- [Supplied text]
******************************
Nadic anhydride, also known as 5-norbornene-2,3-dicarboxylic anhydride, is an organic acid anhydride derivative of norbornene.

==Stereochemistry==
Nadic anhydride exhibits endo-exo isomerism. In the exo isomer, the acid anhydride group points in the same direction towards the bridging carbon of the norbornene, while in the endo isomer the acid anhydride group points in the opposite direction. These isomers are respectively named cis-5-norbornene-exo-2,3-dicarboxylic anhydride (also known as himic anhydride) and cis-5-norbornene-endo-2,3-dicarboxylic anhydride (also known as carbic anhydride). Commercially available nadic anhydride is mainly the endo isomer, as this is the isomer predominantly made in the Diels-Alder reaction in its synthesis.
******************************
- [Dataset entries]
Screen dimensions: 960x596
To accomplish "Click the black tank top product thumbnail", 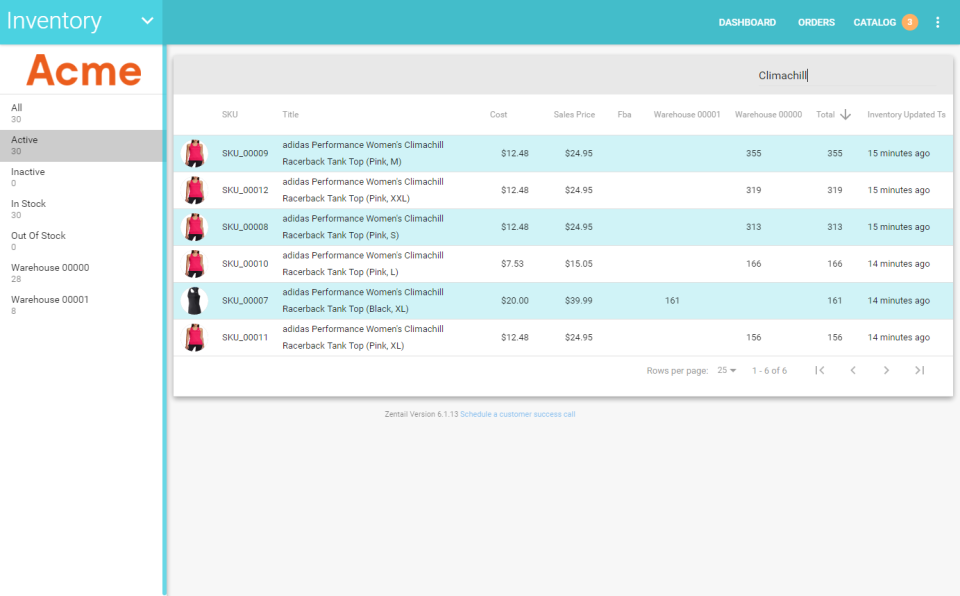I will click(194, 300).
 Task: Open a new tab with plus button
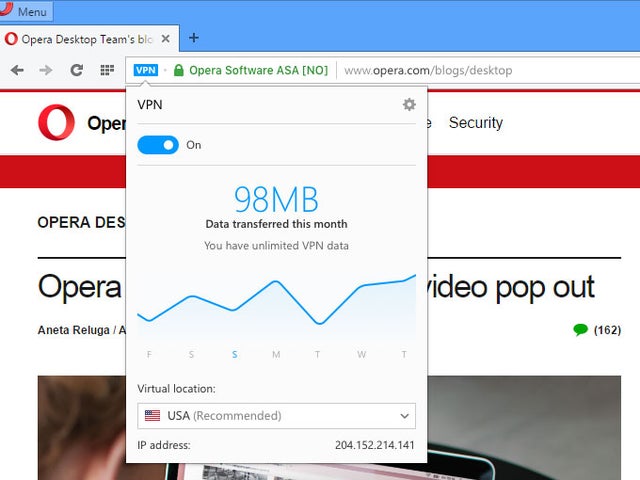(x=194, y=38)
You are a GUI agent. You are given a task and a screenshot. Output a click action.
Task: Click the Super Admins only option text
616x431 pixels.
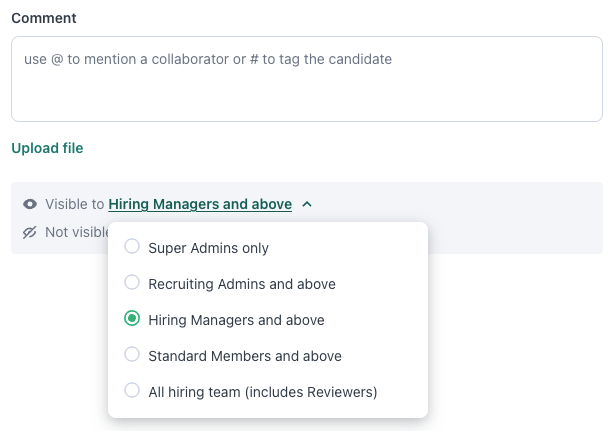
******************************
- [Activities]
**a.** Reproduce the passage on nadic anhydride word for word, starting at "Nadic anhydride, also" and ending at "in its synthesis.".
**b.** Take the passage on nadic anhydride further, picking up right after its final sentence.
The rows play no part in what comes next.

- [Task-by-task results]
**a.**
Nadic anhydride, also known as 5-norbornene-2,3-dicarboxylic anhydride, is an organic acid anhydride derivative of norbornene.

==Stereochemistry==
Nadic anhydride exhibits endo-exo isomerism. In the exo isomer, the acid anhydride group points in the same direction towards the bridging carbon of the norbornene, while in the endo isomer the acid anhydride group points in the opposite direction. These isomers are respectively named cis-5-norbornene-exo-2,3-dicarboxylic anhydride (also known as himic anhydride) and cis-5-norbornene-endo-2,3-dicarboxylic anhydride (also known as carbic anhydride). Commercially available nadic anhydride is mainly the endo isomer, as this is the isomer predominantly made in the Diels-Alder reaction in its synthesis.

**b.**
| endo | exo |

==Preparation==
In the patent for the Diels-Alder reaction, nadic anhydride was given as an example of the reaction, made by the addition of maleic anhydride to cyclopentadiene, which gives mostly the endo isomer. The endo isomer can be converted into the exo isomer by irradiation with UV light.

==Uses==
Due to the reactivity of the norbornene moiety in the thiol-ene reaction, nadic anhydride is used in the synthesis of monomers for cross-linked polymer networks based on thiol-ene linkages.

Nadic anhydride has a known use in the synthesis of moxadolen (LU-253).